> [TEXT FOR ANALYSIS]:
§ §
The final push for the hat trick came down to the wire.

Five minutes before the deadline, the team submitted work in its third and hardest data science competition of the year in recommendation systems. Called RecSys, it’s a relatively new branch of computer science that’s spawned one of the most widely used applications in machine learning, one that helps millions find what they want to watch, buy and play.

The team’s combination of six AI models packed into the contest’s limit of 20 gigabytes all of the smarts it culled from studying 750 million data points. An unusual rule in the competition said the models had to run in less than 24 hours on a single core in a cloud CPU.

They hit the submission button and waited.

Twenty-three hours and 40 minutes later an email arrived: They hit No. 1 on the leaderboard.

Right Under the Buzzer

On June 28 it was official, a seven-member NVIDIA team won for the second time the ACM RecSys Challenge.
§ §
> [RECORDED INFORMATION]:
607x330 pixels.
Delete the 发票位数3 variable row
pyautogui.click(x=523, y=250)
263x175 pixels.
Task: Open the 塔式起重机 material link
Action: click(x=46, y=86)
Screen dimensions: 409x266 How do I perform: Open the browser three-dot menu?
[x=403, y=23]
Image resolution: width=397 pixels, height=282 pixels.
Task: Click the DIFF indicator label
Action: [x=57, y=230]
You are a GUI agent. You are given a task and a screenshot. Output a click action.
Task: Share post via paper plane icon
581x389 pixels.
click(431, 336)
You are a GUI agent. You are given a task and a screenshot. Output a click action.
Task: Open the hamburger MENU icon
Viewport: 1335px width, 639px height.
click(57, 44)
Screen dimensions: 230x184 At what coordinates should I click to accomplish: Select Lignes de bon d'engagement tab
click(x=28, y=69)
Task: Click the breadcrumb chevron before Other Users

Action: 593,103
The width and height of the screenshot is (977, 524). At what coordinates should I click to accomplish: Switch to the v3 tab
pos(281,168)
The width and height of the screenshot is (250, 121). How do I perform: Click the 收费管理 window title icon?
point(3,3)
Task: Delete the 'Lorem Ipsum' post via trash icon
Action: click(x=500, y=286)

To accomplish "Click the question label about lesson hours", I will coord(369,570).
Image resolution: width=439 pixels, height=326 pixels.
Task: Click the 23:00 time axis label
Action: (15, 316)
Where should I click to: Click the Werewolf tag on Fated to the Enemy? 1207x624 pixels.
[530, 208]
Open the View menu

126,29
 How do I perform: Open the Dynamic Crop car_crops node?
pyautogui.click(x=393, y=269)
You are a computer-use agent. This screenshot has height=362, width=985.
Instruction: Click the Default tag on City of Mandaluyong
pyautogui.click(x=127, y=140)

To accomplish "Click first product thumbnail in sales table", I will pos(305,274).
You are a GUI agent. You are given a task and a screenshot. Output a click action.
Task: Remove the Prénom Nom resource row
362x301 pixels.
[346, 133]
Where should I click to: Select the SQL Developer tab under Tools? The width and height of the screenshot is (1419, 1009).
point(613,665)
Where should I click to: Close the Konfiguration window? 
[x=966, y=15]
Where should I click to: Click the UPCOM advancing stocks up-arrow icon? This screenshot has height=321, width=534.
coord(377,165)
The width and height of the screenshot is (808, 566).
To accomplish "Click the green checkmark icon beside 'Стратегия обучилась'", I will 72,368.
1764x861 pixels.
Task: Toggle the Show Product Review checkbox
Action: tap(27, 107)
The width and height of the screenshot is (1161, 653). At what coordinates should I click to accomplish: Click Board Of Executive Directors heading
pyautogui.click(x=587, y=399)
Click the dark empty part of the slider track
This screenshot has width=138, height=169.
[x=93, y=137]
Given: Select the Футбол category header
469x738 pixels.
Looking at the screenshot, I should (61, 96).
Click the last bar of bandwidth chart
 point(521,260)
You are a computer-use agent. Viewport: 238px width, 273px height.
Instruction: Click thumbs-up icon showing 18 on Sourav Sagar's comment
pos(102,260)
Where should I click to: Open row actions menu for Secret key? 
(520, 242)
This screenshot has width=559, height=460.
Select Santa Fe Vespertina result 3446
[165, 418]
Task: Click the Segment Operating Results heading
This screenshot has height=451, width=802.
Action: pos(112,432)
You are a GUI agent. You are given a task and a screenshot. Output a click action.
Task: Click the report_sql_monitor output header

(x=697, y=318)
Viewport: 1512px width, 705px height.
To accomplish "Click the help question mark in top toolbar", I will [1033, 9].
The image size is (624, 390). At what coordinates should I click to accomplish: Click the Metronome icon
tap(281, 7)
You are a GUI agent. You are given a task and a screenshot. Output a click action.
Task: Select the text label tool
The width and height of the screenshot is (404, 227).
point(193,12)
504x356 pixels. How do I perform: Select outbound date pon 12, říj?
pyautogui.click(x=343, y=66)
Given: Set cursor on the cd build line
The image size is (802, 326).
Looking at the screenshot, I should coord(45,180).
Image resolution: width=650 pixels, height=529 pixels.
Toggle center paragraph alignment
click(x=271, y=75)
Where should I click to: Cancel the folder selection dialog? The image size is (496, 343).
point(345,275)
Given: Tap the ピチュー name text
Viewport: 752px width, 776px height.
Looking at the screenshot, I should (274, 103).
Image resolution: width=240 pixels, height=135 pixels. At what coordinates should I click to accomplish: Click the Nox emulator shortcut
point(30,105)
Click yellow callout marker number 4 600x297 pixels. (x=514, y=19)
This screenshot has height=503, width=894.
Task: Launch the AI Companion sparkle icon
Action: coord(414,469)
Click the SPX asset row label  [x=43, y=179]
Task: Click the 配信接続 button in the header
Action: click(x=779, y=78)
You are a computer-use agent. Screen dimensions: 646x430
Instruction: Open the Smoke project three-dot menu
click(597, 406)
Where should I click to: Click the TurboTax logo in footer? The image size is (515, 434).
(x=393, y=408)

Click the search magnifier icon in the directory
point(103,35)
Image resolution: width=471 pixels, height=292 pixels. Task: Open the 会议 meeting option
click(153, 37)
§ §
> [YOUR INSTRUCTIONS]: Can you quote the text about the NVIDIA team's RecSys competition word for word, from "Five minutes before" up to and including "button and waited."?

> [WRITTEN ANSWER]:
Five minutes before the deadline, the team submitted work in its third and hardest data science competition of the year in recommendation systems. Called RecSys, it’s a relatively new branch of computer science that’s spawned one of the most widely used applications in machine learning, one that helps millions find what they want to watch, buy and play.

The team’s combination of six AI models packed into the contest’s limit of 20 gigabytes all of the smarts it culled from studying 750 million data points. An unusual rule in the competition said the models had to run in less than 24 hours on a single core in a cloud CPU.

They hit the submission button and waited.